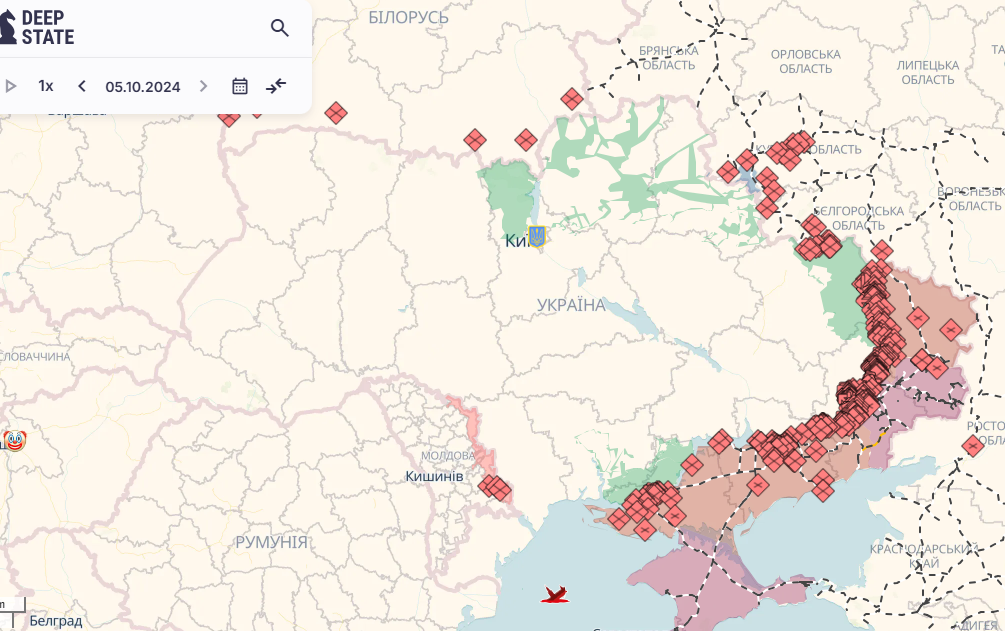
Task: Start the timeline playback
Action: coord(12,86)
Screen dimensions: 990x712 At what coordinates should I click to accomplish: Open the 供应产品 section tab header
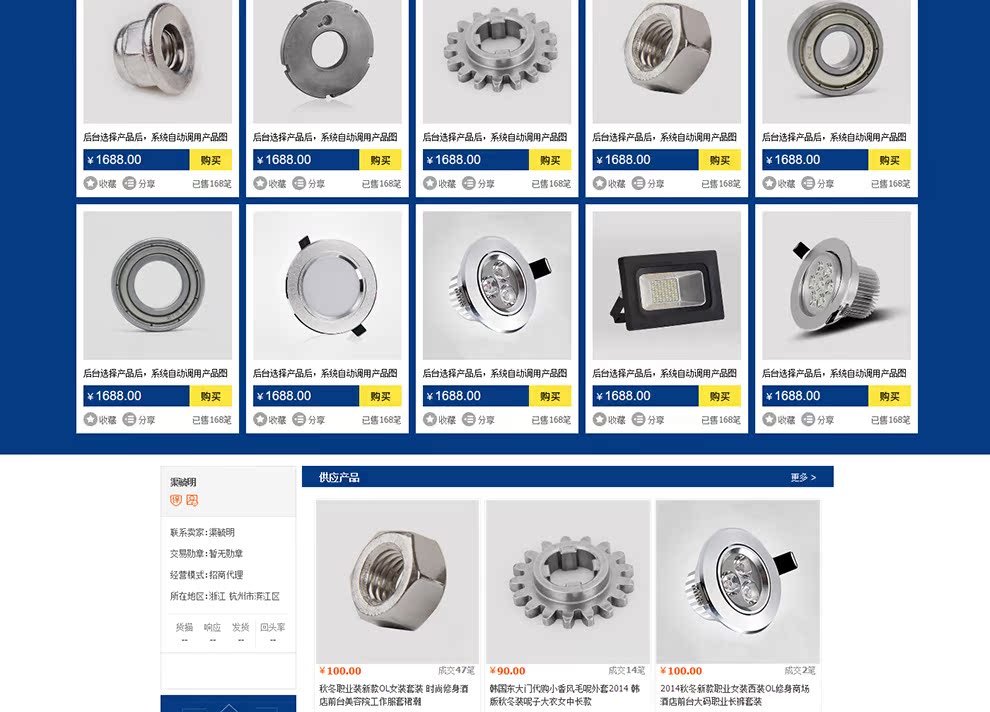(x=339, y=477)
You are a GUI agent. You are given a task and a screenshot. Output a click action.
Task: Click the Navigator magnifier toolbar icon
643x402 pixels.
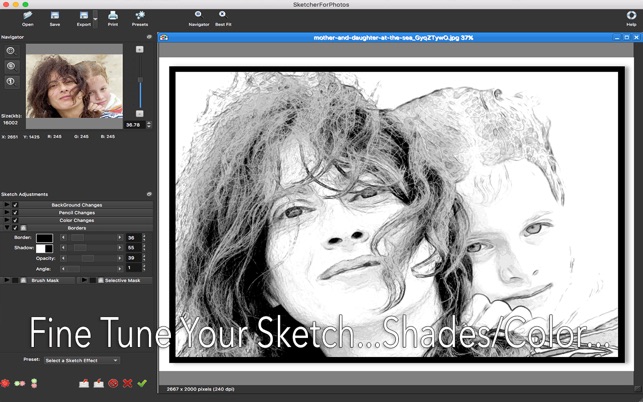click(198, 15)
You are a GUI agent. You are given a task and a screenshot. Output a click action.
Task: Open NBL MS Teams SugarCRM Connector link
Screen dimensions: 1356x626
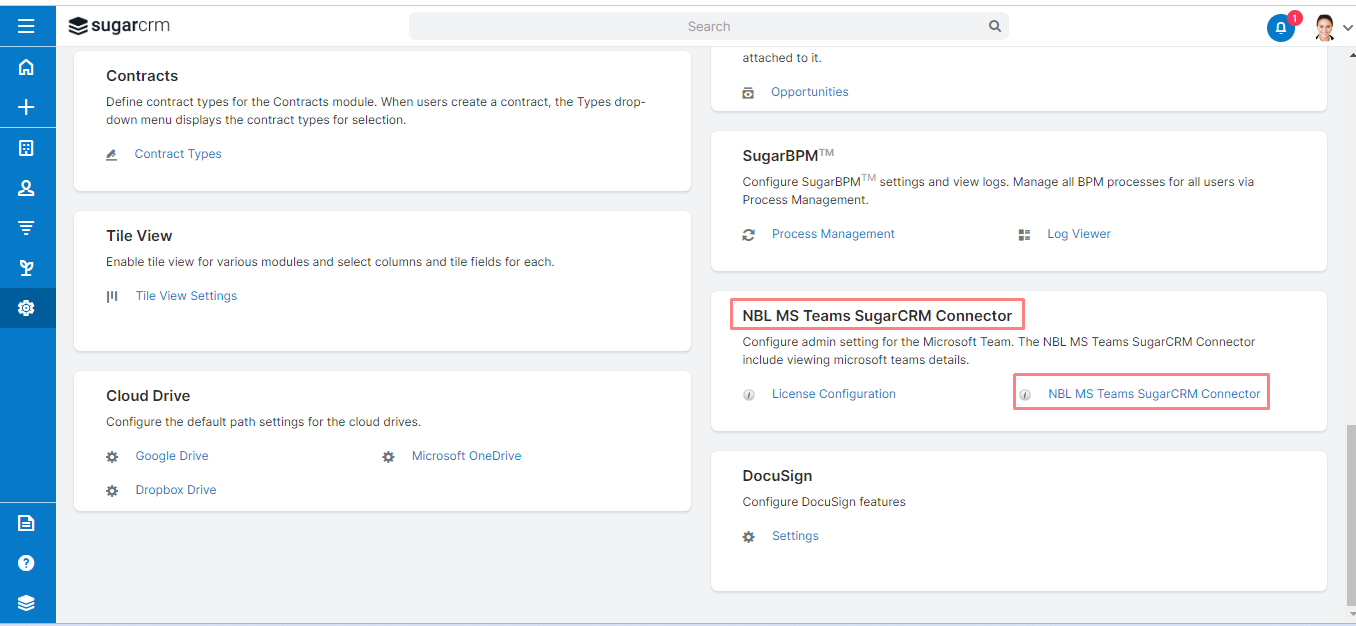pos(1154,394)
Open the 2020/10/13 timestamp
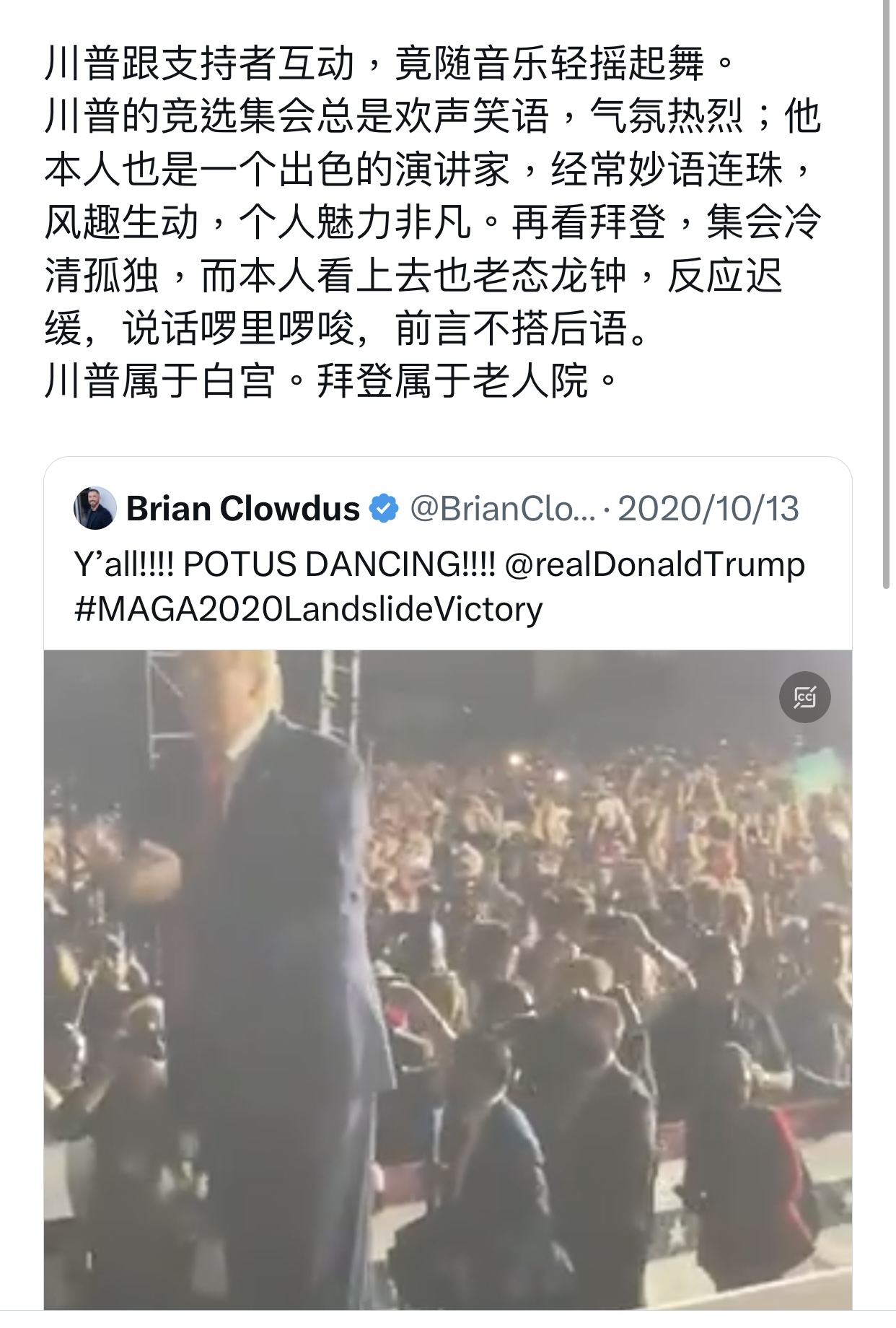Image resolution: width=896 pixels, height=1328 pixels. (x=708, y=508)

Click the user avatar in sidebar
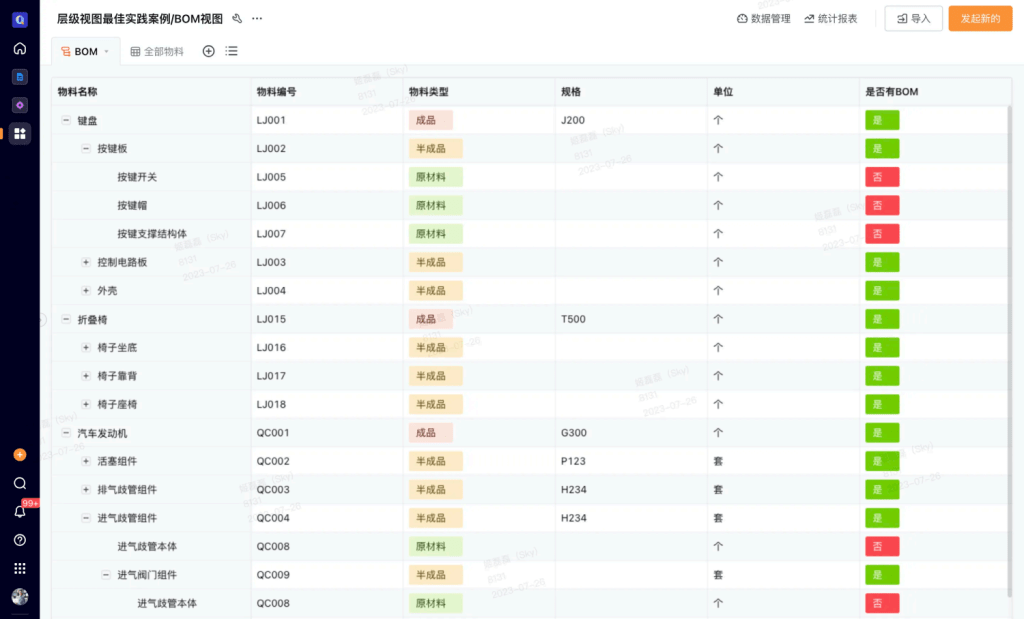pos(20,597)
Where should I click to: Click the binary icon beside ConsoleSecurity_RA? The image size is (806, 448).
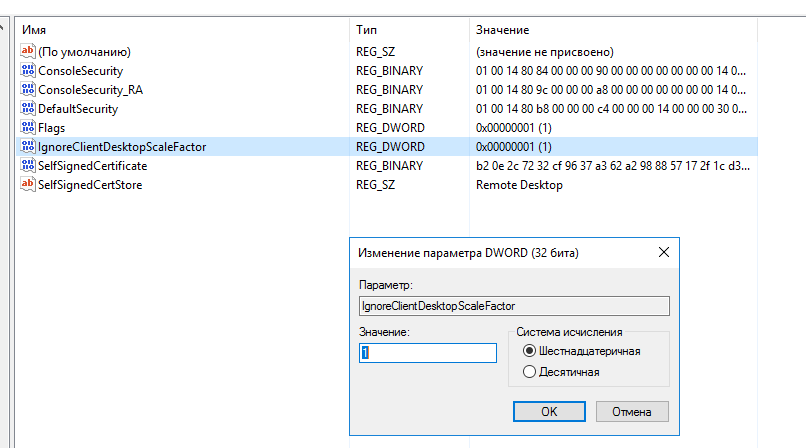tap(28, 89)
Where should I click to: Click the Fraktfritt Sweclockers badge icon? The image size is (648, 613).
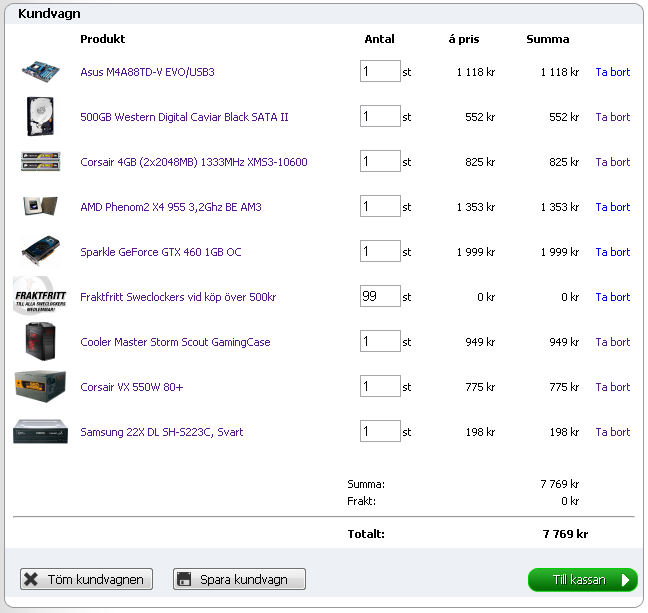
______________________________
■ Assignment ■
Where pictures appear, omit them, and transcribe exactly, with nothing else, the lines from the line with "Task: Click the" through the final line of the records above, both ends included.

■ Response for this exercise ■
Task: Click the Navigator magnifier toolbar icon
643x402 pixels.
click(198, 15)
You are a GUI agent. You are given a task and a screenshot. Output a click action.
Task: Open NBL MS Teams SugarCRM Connector link
Screen dimensions: 1356x626
pos(1154,394)
Open the 2020/10/13 timestamp
Image resolution: width=896 pixels, height=1328 pixels. (x=708, y=508)

Click the user avatar in sidebar
pos(20,597)
Where should I click to: Click the binary icon beside ConsoleSecurity_RA? The image size is (806, 448).
tap(28, 89)
Where should I click to: Click the Fraktfritt Sweclockers badge icon? The image size is (648, 613).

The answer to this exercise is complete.